Rogue Panda Designs | Innovative bike gear made in Flagstaff, AZ

Thanks!

Also, it might be kind of cool to list the locations of the companies after their links, so people can see who is closest to them. Buy local, after all. I'm willing to put in the leg work of looking up where everyone is from; send me a PM if you'd like me to do that.


----------



## TobyGadd (Sep 9, 2009)

Your link is updated.

As far as where manufacturers are located, I'm not sure that it really matters. I'm guessing that people will buy based on reputation more than anything. But I don't see any reason not to list it either. So feel free to send me a list of locations, and I'll add them.


----------



## fixed1313 (Sep 17, 2010)

Just my 2 cents. Location is a consideration as well as reputation. I prefer to buy local as often as possible, even if the product is a bit less refined. Hopefully increased sales and communication can help refine the product.


----------



## NickSmolinske (Mar 8, 2008)

On that note, I didn't find Andrew the Maker's location by googling but it was in the thread a couple posts back, doh - Kansas City.


----------



## Stealthbikebags (Mar 15, 2015)

*Stealth Bike Bags - New Zealand Made*

Hi, could you please add me to the list? Have been making custom and some standard bags for about 6 months. Locally made in Wellington, New Zealand.

Stealth Bike Bags - Stealth Bike Bags
www.facebook.com/stealthbikebags
Instagram - @stealthbikebags

Thanks,

Mike


----------



## TobyGadd (Sep 9, 2009)

Stealthbikebags said:


> Hi, could you please add me to the list? Have been making custom and some standard bags for about 6 months. Locally made in Wellington, New Zealand.
> 
> Stealth Bike Bags - Stealth Bike Bags
> www.facebook.com/stealthbikebags
> ...


Added!


----------



## abroekhof (Mar 27, 2015)

*Bag comparison spreadsheet*

I started to put together a comparison of bags and was thinking it would be good to make it collaborative. I have a Google Spreadsheet here:
https://docs.google.com/spreadsheets/d/1GS_pf0TrweZhOKxLoNBZMVWSrMEmq7gzt6XNvHMfKlE/edit?usp=sharing
which is editable.

Hope this might be helpful!


----------



## TobyGadd (Sep 9, 2009)

abroekhof said:


> I started to put together a comparison of bags and was thinking it would be good to make it collaborative. I have a Google Spreadsheet here:
> https://docs.google.com/spreadsheets/d/1GS_pf0TrweZhOKxLoNBZMVWSrMEmq7gzt6XNvHMfKlE/edit?usp=sharing
> which is editable.
> 
> Hope this might be helpful!


Cool, thanks!


----------



## 1 Speed (Jan 8, 2004)

Excellent, I have added my seat bags to the list. I still need to weigh and calculate capacity but they're there.


----------



## 1 Speed (Jan 8, 2004)

dremags said:


> I've seen your stuff before. Looks great! We probably know a few of the same people here in KC.

+-------+

TASK DETAILS>
In the forum thread about bike bag makers, where are Stealth Bike Bags made?

DATASET>
+-------+

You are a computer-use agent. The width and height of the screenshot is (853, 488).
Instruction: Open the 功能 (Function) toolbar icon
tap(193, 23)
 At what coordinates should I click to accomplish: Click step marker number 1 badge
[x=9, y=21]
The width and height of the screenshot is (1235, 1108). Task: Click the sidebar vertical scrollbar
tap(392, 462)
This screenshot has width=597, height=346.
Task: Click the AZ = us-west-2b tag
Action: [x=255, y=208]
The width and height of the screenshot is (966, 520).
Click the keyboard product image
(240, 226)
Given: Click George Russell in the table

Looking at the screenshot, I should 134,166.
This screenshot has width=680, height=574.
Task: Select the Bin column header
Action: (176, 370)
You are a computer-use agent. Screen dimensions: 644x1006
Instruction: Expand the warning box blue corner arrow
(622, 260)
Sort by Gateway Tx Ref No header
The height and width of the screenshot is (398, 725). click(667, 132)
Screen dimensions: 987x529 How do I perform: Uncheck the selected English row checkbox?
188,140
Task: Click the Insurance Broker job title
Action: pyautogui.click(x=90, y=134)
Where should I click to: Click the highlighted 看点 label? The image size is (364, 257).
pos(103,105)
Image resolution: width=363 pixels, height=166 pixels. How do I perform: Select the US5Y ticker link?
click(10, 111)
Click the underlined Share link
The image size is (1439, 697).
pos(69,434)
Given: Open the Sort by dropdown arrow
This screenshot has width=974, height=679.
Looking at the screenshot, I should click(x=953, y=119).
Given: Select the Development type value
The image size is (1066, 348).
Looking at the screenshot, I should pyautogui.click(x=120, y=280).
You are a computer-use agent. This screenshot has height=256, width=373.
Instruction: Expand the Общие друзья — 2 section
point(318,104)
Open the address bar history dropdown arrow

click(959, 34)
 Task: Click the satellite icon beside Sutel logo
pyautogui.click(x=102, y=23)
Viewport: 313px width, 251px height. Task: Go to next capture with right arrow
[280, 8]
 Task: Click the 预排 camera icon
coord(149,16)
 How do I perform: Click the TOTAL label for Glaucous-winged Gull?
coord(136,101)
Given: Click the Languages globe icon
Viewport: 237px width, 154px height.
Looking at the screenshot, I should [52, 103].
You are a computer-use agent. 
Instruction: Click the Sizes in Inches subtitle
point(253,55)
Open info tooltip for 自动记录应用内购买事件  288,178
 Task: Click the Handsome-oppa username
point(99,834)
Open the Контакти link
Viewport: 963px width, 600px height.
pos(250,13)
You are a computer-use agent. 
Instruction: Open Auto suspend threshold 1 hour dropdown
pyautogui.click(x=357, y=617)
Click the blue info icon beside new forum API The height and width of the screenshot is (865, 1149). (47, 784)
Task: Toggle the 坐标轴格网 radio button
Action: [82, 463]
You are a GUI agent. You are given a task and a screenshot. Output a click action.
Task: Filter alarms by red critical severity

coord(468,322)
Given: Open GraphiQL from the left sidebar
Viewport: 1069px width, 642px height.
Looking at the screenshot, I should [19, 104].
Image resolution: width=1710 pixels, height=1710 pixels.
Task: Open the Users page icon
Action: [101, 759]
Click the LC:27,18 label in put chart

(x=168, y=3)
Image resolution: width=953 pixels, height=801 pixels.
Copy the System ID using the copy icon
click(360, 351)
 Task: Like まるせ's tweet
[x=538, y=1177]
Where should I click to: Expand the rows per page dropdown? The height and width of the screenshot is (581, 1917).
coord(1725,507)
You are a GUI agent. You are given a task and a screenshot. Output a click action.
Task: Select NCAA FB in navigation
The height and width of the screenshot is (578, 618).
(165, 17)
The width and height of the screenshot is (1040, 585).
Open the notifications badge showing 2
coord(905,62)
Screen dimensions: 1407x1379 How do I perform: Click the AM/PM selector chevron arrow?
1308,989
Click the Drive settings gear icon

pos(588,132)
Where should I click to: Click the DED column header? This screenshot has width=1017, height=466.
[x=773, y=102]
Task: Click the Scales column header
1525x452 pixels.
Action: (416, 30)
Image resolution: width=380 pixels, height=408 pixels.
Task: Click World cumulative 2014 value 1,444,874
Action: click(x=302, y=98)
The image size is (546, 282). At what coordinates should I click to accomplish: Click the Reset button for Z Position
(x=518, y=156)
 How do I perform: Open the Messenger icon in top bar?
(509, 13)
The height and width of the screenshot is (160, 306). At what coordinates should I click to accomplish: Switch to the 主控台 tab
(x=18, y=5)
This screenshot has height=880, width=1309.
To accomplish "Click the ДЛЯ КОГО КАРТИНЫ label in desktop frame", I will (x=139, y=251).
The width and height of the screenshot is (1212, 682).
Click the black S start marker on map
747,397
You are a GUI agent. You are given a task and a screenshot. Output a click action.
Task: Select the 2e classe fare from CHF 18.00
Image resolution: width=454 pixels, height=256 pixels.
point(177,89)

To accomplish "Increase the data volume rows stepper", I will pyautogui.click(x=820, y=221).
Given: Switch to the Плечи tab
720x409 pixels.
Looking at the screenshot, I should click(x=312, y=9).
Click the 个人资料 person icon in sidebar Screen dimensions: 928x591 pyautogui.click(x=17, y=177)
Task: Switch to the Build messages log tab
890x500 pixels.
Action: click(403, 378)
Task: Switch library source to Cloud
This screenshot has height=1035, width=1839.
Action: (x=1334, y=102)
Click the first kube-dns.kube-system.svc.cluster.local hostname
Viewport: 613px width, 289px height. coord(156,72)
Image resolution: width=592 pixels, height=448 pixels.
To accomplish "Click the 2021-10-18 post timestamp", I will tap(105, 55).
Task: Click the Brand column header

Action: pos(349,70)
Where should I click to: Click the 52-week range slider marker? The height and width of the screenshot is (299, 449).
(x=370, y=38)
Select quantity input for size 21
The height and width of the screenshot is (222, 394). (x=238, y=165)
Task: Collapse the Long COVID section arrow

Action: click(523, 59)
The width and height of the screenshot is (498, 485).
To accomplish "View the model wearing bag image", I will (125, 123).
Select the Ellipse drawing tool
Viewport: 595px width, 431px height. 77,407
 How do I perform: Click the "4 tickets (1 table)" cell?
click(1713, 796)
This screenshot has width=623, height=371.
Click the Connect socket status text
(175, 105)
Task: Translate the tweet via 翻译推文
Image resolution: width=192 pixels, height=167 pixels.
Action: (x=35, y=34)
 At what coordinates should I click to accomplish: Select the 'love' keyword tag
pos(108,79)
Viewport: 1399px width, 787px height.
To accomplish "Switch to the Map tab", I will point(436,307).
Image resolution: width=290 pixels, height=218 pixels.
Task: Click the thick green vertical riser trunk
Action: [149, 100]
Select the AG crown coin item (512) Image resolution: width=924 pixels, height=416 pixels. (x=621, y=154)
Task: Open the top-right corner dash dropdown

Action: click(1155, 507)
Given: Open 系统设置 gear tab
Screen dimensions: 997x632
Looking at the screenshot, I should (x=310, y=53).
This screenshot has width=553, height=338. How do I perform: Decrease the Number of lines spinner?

+-------+

ANSWER IN FULL>
Wellington, New Zealand.